Regarding the Frequent Question of Latency
This post was written about imitone 0.7.0, and its details may become inaccurate as the software improves.
I'm often asked what imitone's latency is, with the asker expecting a number in milliseconds. Unfortunately, answering with a simple number would be dishonest. I'm an engineer first, and I don't like spreading misinformation.
The short answer:
imitone responds much faster to high notes than low notes, and somewhat faster to clear tones than deep, gritty ones.
Ignoring the input latency that affects all software, it is essentially instant when whistling or singing in the soprano range, and can become significant in the tenor and bass range. The latency will be much more noticeable on stricken instruments like pianos and guitars.
For the time being, a good "cheat" is to sing in a higher register (falsetto!) and transpose imitone back down to the desired pitch for your instrument. For deep bass notes I also find that an "oh" or "boh" sound tracks a little better due to its clearer overtone structure.
The long answer: (for the brave and nerdy!)
imitone 0.7.0's latency is the I/O latency noted in the CPU meter, plus 3-7 periods of the tone. I will call that number the clarity factor as it is mainly affected by how clear the tone is. (Loud background noise can also increase it, and I expect to lower it generally in future updates.)
Some example values: For an A4 (alto range) note at 440hz, imitone responds in (1000/440)*clarity factor milliseconds (that is, 7-16ms) plus about 6ms I/O latency if using Mac.
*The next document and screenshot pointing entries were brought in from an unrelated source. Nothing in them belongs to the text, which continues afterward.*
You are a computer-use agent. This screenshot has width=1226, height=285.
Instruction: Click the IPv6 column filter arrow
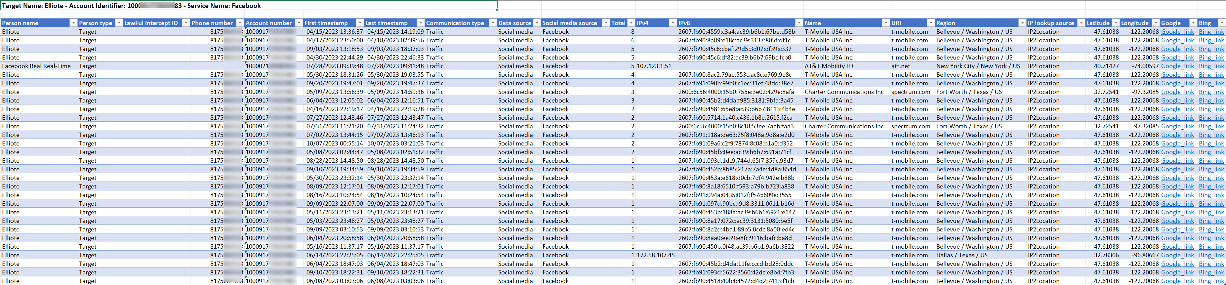pyautogui.click(x=799, y=23)
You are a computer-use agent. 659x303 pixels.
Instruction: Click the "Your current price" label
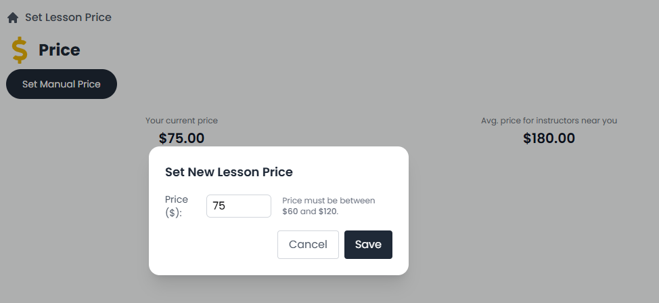click(x=181, y=121)
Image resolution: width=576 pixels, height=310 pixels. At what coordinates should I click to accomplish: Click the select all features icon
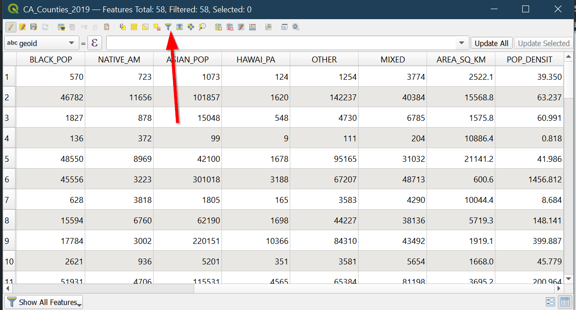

This gives a total around 13-22ms -- typically closer to 13 as higher notes usually have a good clarity factor. The response time doubles to 14-32ms for the tenor note A3, and halves to 3.5-8ms for a soprano A5.
This may seem concerning, but it's a basic theoretical limit. A tone is a repeating wave, and we don't know it's a tone until we can tell it's repeating. (The theoretical minimum for the clarity factor is 2.) This limitation affects the human ear -- a tone doesn't start to sound like a tone to us until about 5-6 periods in, and because our brains compensate for this we perceive less latency for low tones than for high tones. For this reason gentle, continuous instruments like bowed strings won't seem less responsive in the lower ranges.
However, we're very good at noticing the latency of transients -- sudden loud noises like a piano key strike, a guitar string pluck or a drum hit will "short circuit" our normal sound perception and get to our brains faster. Generally when musicians talk about millisecond latency, this is what they have in mind -- the time delay between their finger hitting a key and the mallet slamming noisily into the string.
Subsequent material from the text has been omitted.